What is the symmetry group of this compound of two polytopes? The geometric shape in question is a compound of two polytopes: an 11-hypercube with edge length $2$ and an 11-simplex with edge length $\sqrt6$ whose vertices are a subset of the hypercube’s.

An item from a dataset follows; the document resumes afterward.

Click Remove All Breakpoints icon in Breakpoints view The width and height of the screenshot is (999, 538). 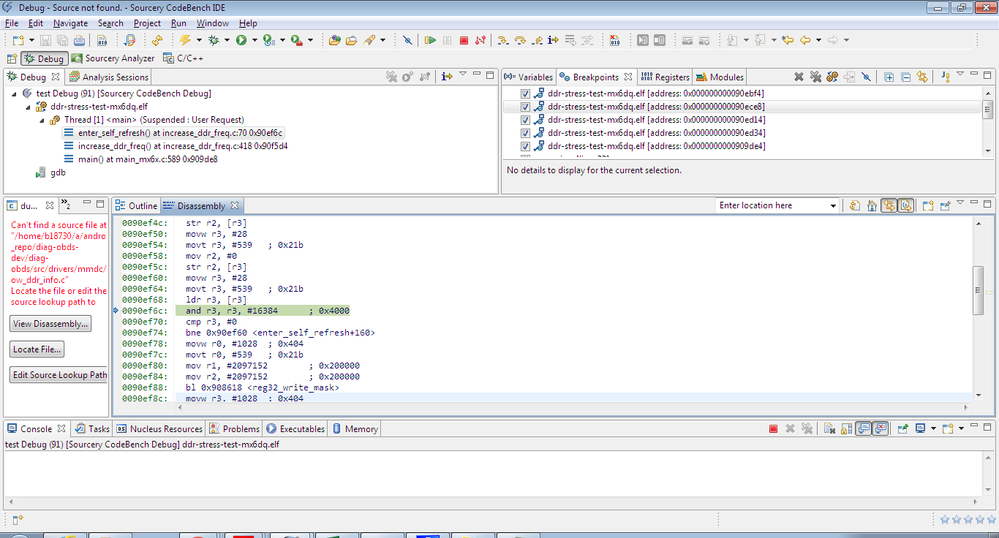point(815,77)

What is the structure of this shape’s symmetry group?
Edit: proof that it’s possible: https://www.math.uchicago.edu/~may/VIGRE/VIGRE2011/REUPapers/Markov.pdf
And explicit coordinates:
(–1,–1,–1,–1,–1,–1,–1,–1,–1,–1,–1)
(1,–1,1,–1,–1,–1,1,1,1,–1,1)
(1,1,–1,1,–1,–1,–1,1,1,1,–1)
(–1,1,1,–1,1,–1,–1,–1,1,1,1)
(1,–1,1,1,–1,1,–1,–1,–1,1,1)
(1,1,–1,1,1,–1,1,–1,–1,–1,1)
(1,1,1,–1,1,1,–1,1,–1,–1,–1)
(–1,1,1,1,–1,1,1,–1,1,–1,–1)
(–1,–1,1,1,1,–1,1,1,–1,1,–1)
(–1,–1,–1,1,1,1,–1,1,1,–1,1)
(1,–1,–1,–1,1,1,1,–1,1,1,–1)
(–1,1,–1,–1,–1,1,1,1,–1,1,1)
 A: The automorphism group of this configuration $C'$ is the Mathieu group $M_{11}$.
Firstly, we construct a larger configuration $C$ consisting of a 12-dimensional orthoplex inscribed in a 12-dimensional hypercube.
In particular, the orthoplex in $C$ consists of the vectors $\{ \pm v : v \textrm{ is a column of } H \}$, where $H$ is a 12-by-12 Hadamard matrix whose first row is $(1, 1, \dots, 1)$. The hypercube in $C$ simply consists of all $2^{12}$ vectors whose entries are $\pm 1$.
The automorphism group of $C$ contains the order-2 centre $\{\pm I\}$, modulo which it is isomorphic to the Mathieu group $M_{12}$. This is described here in terms of the [unique up to isomorphism] order-12 Hadamard matrix:
http://www.maths.qmul.ac.uk/~lsoicher/designtheory.org/library/encyc/topics/had.pdf
The two different 12-element permutation representations of $M_{12}$ correspond to permuting:

*

*The 12 'coordinate axes' of the hypercube;

*The 12 pairs of opposite vertices of the inscribed orthoplex;

The subgroup $K$ that fixes a particular one of the 12 coordinate axes also has the order-2 centre $\{ \pm I \}$, modulo which it is isomorphic to $M_{11}$. This follows from $M_{11}$ being describable as the stabiliser of a point in the permutation representation of $M_{12}$.
Indeed, $K$ factors as a direct product $C_2 \times M_{11}$, where the first factor indicates whether the first coordinate axis is flipped or not, and the second factor indicates the permutation of the remaining 11 coordinate axes.
Consequently, $M_{11}$ is precisely the subgroup of the symmetry group of $C$ which fixes the unit vector $v_1 = (1, 0, \dots, 0)$.
Finally, note that the OP's configuration $C'$ can be described as the restriction of $C$ to the 11-dimensional hyperplane $\{ x . v_1 = 1 \}$. (The 11-simplex is obtained as a facet of the 12-orthoplex, and the 11-hypercube is a facet of the 12-hypercube.) Another construction of $C'$ is to take the vertices of the simplex to be the columns of the rectangular matrix $H'$ obtained by deleting the first row from $H$; the vertices of the hypercube are again the $\pm 1$-vectors.
It follows, therefore, that the symmetry group of $C'$ is $M_{11}$. This has an 11-element permutation representation (permuting the coordinate axes of the hypercube) and a 12-element permutation representation (permuting the vertices of the simplex).